Towards Scaling Law Analysis For Spatiotemporal Weather Data
This work addresses the problem of scaling law analysis for weather forecasting, which is incremental as it extends existing methods to a more complex domain with specific implications for model training and resource allocation.
The authors tackled the challenge of applying scaling laws to spatiotemporal weather forecasting, where autoregressive rollouts and heterogeneous channels complicate analysis, and found strong heterogeneity across channels and horizons, with pooled metrics often masking degradation in specific channels at late leads.
Compute-optimal scaling laws are relatively well studied for NLP and CV, where objectives are typically single-step and targets are comparatively homogeneous. Weather forecasting is harder to characterize in the same framework: autoregressive rollouts compound errors over long horizons, outputs couple many physical channels with disparate scales and predictability, and globally pooled test metrics can disagree sharply with per-channel, late-lead behavior implied by short-horizon training.
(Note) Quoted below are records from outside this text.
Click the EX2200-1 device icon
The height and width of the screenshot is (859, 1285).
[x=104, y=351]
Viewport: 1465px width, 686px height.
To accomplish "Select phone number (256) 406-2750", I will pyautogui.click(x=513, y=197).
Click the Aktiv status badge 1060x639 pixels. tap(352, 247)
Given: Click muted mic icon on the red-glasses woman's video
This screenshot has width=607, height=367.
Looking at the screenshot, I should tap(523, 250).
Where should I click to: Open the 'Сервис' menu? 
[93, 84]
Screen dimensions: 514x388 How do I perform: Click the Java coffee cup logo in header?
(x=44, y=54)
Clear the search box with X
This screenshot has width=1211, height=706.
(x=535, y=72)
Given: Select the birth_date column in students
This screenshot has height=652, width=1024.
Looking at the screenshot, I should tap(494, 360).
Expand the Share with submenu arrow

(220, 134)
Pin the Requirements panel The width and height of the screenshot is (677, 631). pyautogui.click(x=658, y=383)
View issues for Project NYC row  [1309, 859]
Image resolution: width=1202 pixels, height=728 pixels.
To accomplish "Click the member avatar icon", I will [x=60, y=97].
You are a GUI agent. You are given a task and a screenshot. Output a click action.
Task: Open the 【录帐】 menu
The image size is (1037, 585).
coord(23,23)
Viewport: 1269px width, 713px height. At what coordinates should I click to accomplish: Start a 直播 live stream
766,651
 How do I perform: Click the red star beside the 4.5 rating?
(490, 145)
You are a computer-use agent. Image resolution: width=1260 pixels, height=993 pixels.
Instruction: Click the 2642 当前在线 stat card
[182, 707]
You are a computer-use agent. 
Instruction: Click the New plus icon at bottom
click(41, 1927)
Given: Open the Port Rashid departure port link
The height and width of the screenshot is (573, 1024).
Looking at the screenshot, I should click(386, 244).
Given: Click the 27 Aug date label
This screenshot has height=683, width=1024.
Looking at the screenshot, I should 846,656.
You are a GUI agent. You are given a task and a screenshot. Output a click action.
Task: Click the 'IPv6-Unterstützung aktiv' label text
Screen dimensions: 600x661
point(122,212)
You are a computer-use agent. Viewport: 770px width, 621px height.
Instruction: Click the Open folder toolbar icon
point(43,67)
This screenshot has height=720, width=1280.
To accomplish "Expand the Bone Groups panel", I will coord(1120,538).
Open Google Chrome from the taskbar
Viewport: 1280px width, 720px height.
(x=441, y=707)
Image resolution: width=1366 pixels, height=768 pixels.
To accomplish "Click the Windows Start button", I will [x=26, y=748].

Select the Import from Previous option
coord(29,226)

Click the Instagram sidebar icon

We extend neural scaling analysis for autoregressive weather forecasting from single-step training loss to long rollouts and per-channel metrics. We quantify (1) how prediction error is distributed across channels and how its growth rate evolves with forecast horizon, (2) if power law scaling holds for test error, relative to rollout length when error is pooled globally, and (3) how that fit varies jointly with horizon and channel for parameter, data, and compute-based scaling axes. We find strong cross-channel and cross-horizon heterogeneity: pooled scaling can look favorable while many channels degrade at late leads. We discuss implications for weighted objectives, horizon-aware curricula, and resource allocation across outputs.